I know to importance of exercise for stress relief, but I often cannot motivate myself to actually do it. I needed to find some low-threshold activity and eventually found myself tossing a ball with my partner. It’s playful but also physically demanding. Even more, it helps me focus and not drift off in thoughts. Furthermore, being clumsy and missing a catch brings a smile to my face.

2. Reminding myself of the “little things.”

Practicing mindfulness is a lot easier for me with a daily reminder of little beautiful things I can appreciate. I put a collage of different phrases from the “Just Little Things” blog on my wall so I do not overlook the small moments that bring me joy and happiness.

3. Writing my thoughts in third person.

Writing short stories in third person is an alternative to coping skills involving imagery exercises that may contain memories that are distressing or disturbing to me.
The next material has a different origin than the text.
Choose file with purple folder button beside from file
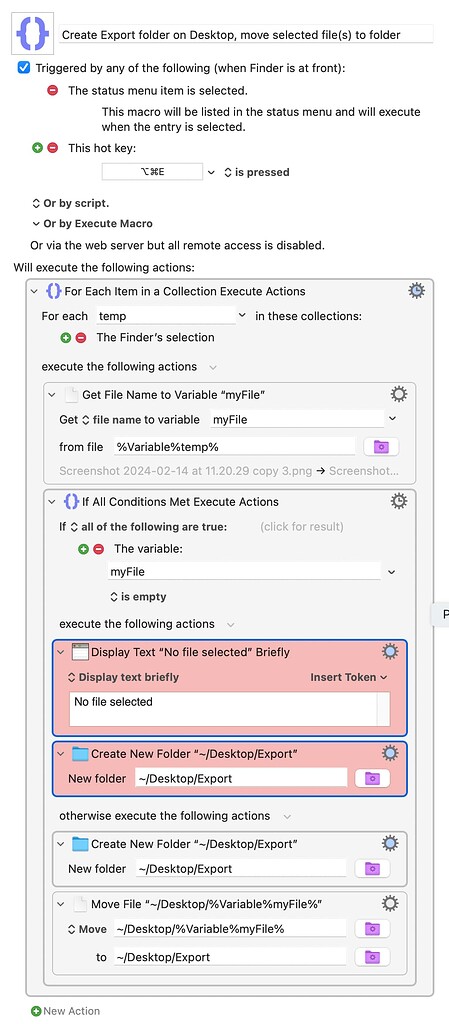Image resolution: width=449 pixels, height=1024 pixels. pos(380,447)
Under a lot of tension, it is nearly impossible for me to use imagery exercises. I find it helpful to instead write about my thoughts as a third person narrator so I can distance myself from them.

4. Reading fantasy novels.

Reading a good fantasy novel about keeping evil at bay, continuous fighting and finding hope in dark places helps me a lot. Next to “The Hunger Games” and “Lord of The Rings,” the Harry Potter series is my favorite. J.K. Rowling’s books stand for encouragement and show how to live with trauma. When Albus Dumbledore tells Harry “It is our choices far more than our abilities that show what we truly are,” I felt much less burdened by my illness.
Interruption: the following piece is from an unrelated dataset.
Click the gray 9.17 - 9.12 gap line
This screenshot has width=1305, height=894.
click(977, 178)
5. Listening to heavy music.

I could name hundreds of bands that are helping me to get through my struggles, but I will focus on a more popular one, Bring Me The Horizon. Listening to BMTH often fits my emotions. They are loud and aggressive as well as soft and quiet with tender melodies. They sometimes feature sounds of screams that may be intolerable to a majority of people. It seems as if their music can pick up my high level of tension, ride along with the rollercoaster of feelings and finally relieve them. It is not only their music but also their lyrics that speak to me on an emotional level.

Below is an excerpt from their song “Can You Feel My Heart” that almost perfectly sums up my feelings when my BPD is at its worst.  

I’m scared to get close and I hate being alone,

I long for that feeling to not feel at all,

The higher I get, the lower I sink,

I can’t drown my demons, they know how to swim.